▶ TEXTO EM ESTUDO:

========================

Ciênc. cogn. vol.3  Rio de Janeiro nov. 2004

 

Opinião

 

Fazer ciência no Brasil entre o Palácio do Imperador e o Vale dos Leprosos

 

 

Gláucio Aranha

Núcleo de Estudos Humanísticos Transdisciplinares, ICC, Juiz de Fora, Minas Gerais, Brasil

 

O drama do fazer científico no Brasil vem sendo encenado em um palco com dois cenários: o Palácio do Imperador e o Vale dos Leprosos. De um lado, as enriquecidas instituições de ensino de âmbito privado; de outro, as cambaleantes e anêmicas instituições públicas.de ensino. No "circuito alternativo", quase sem chances de serem vistas pelo grande público, estão algumas iniciativas não-governamentais, tentando produzir suas pequenas montagens.

No Palácio do Imperador, o comércio de títulos sustenta uma nobreza ignorante e frágil. A preocupação e o comprometimento com objetivos mais elevados são desconsiderados e a pesquisa científica só é - quando é - útil enquanto fachada, enquanto mais um elemento do discurso do marketing. Via de regra, o investimento cessa nas salas "especiais" e laboratórios destas instituições logo após a feitura da fotografia publicitária. Isto, quando a imagem institucional não julga tais gastos demasiadamente desnecessários para os cofres do Imperador, substituindo-os por um espaço de lazer ou algum baile da corte.

Já no Vale dos Leprosos, a produção acadêmica geme e se agoniza. A morféia econômica faz com que projetos sejam despedaçados, com que esforços sejam abandonados como pedaços apodrecidos. A insensibilidade burocrática faz com que o corpo acadêmico seja ferido e sua chaga envolta pela imunda bandagem do descaso. A gangrena faz com que se amputem quadros funcionais, bem como o relacionamento professor/aluno, pesquisador/orientando. Muitas vezes este relacionamento se dissolve em descaso mútuo ou transformação de estagiários e orientandos em silenciosos carregadores de macas. Nos leitos podres do ambiente de trabalho que não oferece conforto ou condições apropriadas, os moribundos se instalam. Há que se ressaltar, todavia, o devir de um interessante sintoma. Alijados dos grandes salões, muitos líderes do vale se enchem de orgulho por cada mancha, por cada pedaço perdido, por cada pedaço que resta. Tão orgulhosos que sorriem diante do espelho embebidos na vaidade com a própria miséria.

========================

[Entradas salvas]
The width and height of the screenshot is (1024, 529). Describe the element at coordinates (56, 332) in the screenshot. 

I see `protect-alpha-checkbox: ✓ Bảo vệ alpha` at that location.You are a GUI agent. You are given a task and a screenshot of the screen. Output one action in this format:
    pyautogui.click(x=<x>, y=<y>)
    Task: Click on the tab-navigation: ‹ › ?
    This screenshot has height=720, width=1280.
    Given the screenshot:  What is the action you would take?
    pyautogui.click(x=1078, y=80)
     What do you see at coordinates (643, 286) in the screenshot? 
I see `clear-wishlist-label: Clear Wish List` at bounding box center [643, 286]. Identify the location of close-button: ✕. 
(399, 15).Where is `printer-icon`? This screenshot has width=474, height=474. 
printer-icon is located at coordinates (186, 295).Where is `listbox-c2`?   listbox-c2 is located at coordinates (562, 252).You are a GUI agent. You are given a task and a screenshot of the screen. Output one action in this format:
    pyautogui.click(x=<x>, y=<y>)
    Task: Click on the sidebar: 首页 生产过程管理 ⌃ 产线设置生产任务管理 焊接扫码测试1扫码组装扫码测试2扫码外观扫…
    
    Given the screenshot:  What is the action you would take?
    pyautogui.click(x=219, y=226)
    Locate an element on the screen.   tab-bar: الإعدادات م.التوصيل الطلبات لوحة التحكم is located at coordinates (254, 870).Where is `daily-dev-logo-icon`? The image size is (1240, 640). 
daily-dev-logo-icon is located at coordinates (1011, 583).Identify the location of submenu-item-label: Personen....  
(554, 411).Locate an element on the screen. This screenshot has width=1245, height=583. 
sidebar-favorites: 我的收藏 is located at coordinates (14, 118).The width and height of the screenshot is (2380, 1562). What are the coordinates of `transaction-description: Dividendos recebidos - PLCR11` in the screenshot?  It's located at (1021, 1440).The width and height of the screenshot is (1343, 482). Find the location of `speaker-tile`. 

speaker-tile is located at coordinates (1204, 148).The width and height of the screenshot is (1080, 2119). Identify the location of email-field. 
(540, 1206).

========================

▶ TAREFAS A REALIZAR:
1. Traduza para o inglês esta frase do texto sobre a ciência no Brasil: "No Palácio do Imperador, o comércio de títulos sustenta uma nobreza ignorante e frágil."
2. Imprima o trecho do texto sobre a ciência no Brasil de "Fazer ciência no" a "suas pequenas montagens.", sem alterar nada.
As linhas são um material à parte, independente do texto.

▶ RESPOSTAS DAS TAREFAS:
1. In the Emperor's Palace, the trade in titles sustains an ignorant and fragile nobility.

2.
Fazer ciência no Brasil entre o Palácio do Imperador e o Vale dos Leprosos

 

 

Gláucio Aranha

Núcleo de Estudos Humanísticos Transdisciplinares, ICC, Juiz de Fora, Minas Gerais, Brasil

 

O drama do fazer científico no Brasil vem sendo encenado em um palco com dois cenários: o Palácio do Imperador e o Vale dos Leprosos. De um lado, as enriquecidas instituições de ensino de âmbito privado; de outro, as cambaleantes e anêmicas instituições públicas.de ensino. No "circuito alternativo", quase sem chances de serem vistas pelo grande público, estão algumas iniciativas não-governamentais, tentando produzir suas pequenas montagens.